Środowisko twórców z Oregonu dziękuję Ci z głębi serca!
Mikki


To naprawdę cudownie. Dziękuję, Mikki.


Jak tysiące innych, jestem Twoim fanem już od dawna. Wszystko zaczęło się w księgarni B&N w 2003 roku, wraz z "Amerykańskimi Bogami" ruszyła lawina. W każdym razie byłem ciekaw, czy zamierzasz kiedykolwiek wrócić do pisania literatury dla dorosłych? Jestem fanem Twoich książek dla młodzieży, ale dorosłe powieści są o wiele bardziej fantasyczne.

Znajdź też dla siebie miejsce w świecie komiksów i zatrzymaj się tam, proszę, brakuje mi tego.

Najlepszego,
Jacob Kohl


Dopóki żyję i piszę, będę się imał najróżniejszych zajęć i tworzył wszystko od literatury dziecięcej do powieści dla dorosłych i od książek z obrazkami poprzez wielkie dzieła z dziedziny literatury faktu, telewizję, radio, opowiadania, aż po filmy.
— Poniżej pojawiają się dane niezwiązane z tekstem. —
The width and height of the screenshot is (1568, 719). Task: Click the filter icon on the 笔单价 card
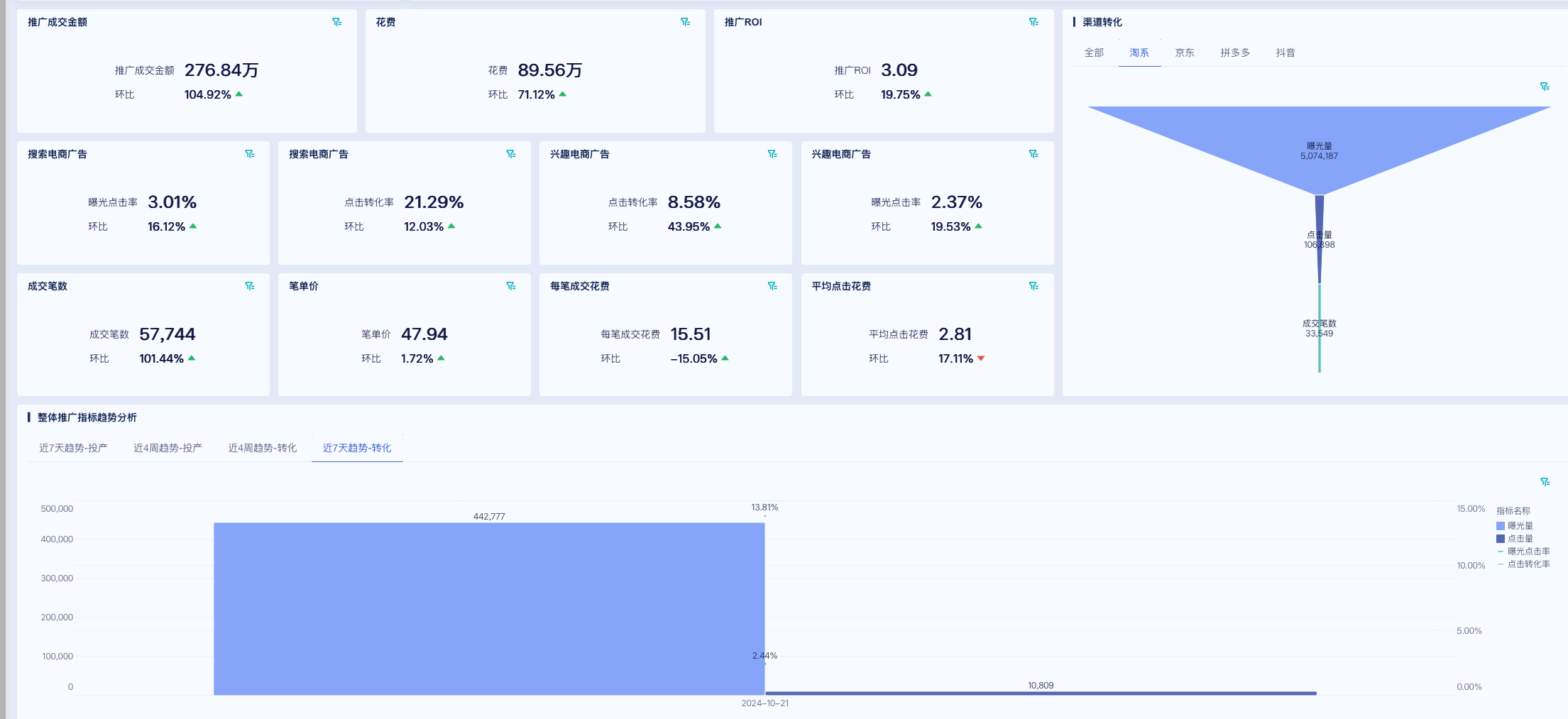[x=511, y=286]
Czasami będę chwytał się rzeczy, które wpadna mi po drodze. Czyli owszem, będzie więcej dorosłych powieści. I więcej komisków. Ale nigdzie się nie zatrzymam na zawsze.

...i właśnie pojawił się Stephin Merritt. Nie pojawił się za to jego bagaż. Ani buzuki, które przechodzi właśnie odprawę. Moge mu zapewnić piżamę i szczoteczkę do zębów, ale nie posiadam zapasowego buzuki.